Das ist kein böser Wille.
Es ist schlicht eine menschliche Logik:
Warum sollte man jemanden aus einer Position herausnehmen, in der er perfekt funktioniert?
Die Folge: Die Karriere bleibt stehen – während andere weiterziehen.
Karriere entsteht selten nur durch Fleiß
Das mag im ersten Moment irritieren. Schließlich haben viele von uns gelernt: Wer sich anstrengt, wird auch gesehen.
In der Praxis zeigt sich jedoch etwas anderes. Leistung ist wichtig – sie ist die Grundlage. Aber sie allein reicht oft nicht aus. Entscheidend ist auch, ob andere Ihre Leistung wahrnehmen und verstehen, wofür Sie eigentlich stehen.
In Coachings höre ich deshalb häufig einen Satz:
„Ich dachte immer, gute Arbeit spricht für sich.“
Manchmal stimmt das. Doch in vielen Organisationen gilt eine andere Realität:
Was sichtbar ist, wird wahrgenommen. Und was wahrgenommen wird, eröffnet Möglichkeiten.

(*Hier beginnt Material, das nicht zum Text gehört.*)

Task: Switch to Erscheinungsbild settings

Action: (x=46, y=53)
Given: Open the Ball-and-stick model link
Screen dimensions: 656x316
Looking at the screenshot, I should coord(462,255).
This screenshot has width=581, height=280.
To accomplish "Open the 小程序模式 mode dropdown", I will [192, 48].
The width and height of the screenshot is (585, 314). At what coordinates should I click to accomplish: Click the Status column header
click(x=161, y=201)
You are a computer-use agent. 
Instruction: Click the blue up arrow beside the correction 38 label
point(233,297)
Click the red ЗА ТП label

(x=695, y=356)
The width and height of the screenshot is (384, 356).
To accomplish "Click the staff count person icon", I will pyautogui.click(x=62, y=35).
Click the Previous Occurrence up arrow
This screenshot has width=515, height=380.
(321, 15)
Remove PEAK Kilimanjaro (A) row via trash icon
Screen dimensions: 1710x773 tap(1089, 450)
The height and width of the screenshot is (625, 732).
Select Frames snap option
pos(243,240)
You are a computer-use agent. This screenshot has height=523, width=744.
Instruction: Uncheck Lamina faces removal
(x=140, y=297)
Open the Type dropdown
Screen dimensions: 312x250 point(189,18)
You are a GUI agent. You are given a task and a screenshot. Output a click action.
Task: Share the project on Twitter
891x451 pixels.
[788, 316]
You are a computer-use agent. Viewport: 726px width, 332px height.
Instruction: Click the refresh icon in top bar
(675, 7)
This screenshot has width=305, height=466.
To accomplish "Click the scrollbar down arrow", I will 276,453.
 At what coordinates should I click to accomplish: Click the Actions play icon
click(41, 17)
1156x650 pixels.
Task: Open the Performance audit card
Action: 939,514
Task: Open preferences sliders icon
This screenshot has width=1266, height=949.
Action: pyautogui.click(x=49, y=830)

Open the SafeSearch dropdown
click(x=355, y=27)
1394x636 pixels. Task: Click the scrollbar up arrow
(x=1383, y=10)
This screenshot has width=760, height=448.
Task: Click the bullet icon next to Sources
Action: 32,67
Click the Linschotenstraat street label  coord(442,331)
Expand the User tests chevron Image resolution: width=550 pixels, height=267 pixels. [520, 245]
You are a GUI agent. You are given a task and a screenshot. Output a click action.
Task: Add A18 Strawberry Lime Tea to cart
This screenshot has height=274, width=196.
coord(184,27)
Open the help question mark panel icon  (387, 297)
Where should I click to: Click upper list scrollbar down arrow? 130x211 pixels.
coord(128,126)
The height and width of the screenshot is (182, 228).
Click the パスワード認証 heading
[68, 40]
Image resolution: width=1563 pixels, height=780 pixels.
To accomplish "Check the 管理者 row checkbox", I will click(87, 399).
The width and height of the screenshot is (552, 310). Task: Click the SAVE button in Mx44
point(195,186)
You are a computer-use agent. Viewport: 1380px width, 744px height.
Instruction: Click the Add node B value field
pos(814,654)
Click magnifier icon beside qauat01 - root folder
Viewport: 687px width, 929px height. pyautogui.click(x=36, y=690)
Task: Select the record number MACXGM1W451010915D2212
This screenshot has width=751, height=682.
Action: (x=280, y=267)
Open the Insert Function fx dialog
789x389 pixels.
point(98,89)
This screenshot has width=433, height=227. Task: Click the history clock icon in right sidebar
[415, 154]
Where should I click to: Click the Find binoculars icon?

Der entscheidende Unterschied
Menschen, die ihre Karriere bewusst gestalten, verstehen einen wichtigen Unterschied:
Sie arbeiten nicht nur im System,
sondern auch am eigenen Platz im System.
Sie stellen sich Fragen wie:
- Wofür möchte ich eigentlich stehen?
- Welche Themen sollen künftig mit meinem Namen verbunden werden?
- Wo kann ich sichtbar Verantwortung übernehmen?
Das hat nichts mit Selbstdarstellung zu tun.
Es hat mit bewusster Gestaltung zu tun.
Denn Karriere ist selten das Ergebnis eines Zufalls.
Sie ist meist das Ergebnis einer Entscheidung – irgendwann einmal.
Drei Gedanken, die Ihre Karriere verändern können
Wenn Sie das Gefühl haben, beruflich auf der Stelle zu treten, lohnt sich ein kurzer Perspektivwechsel.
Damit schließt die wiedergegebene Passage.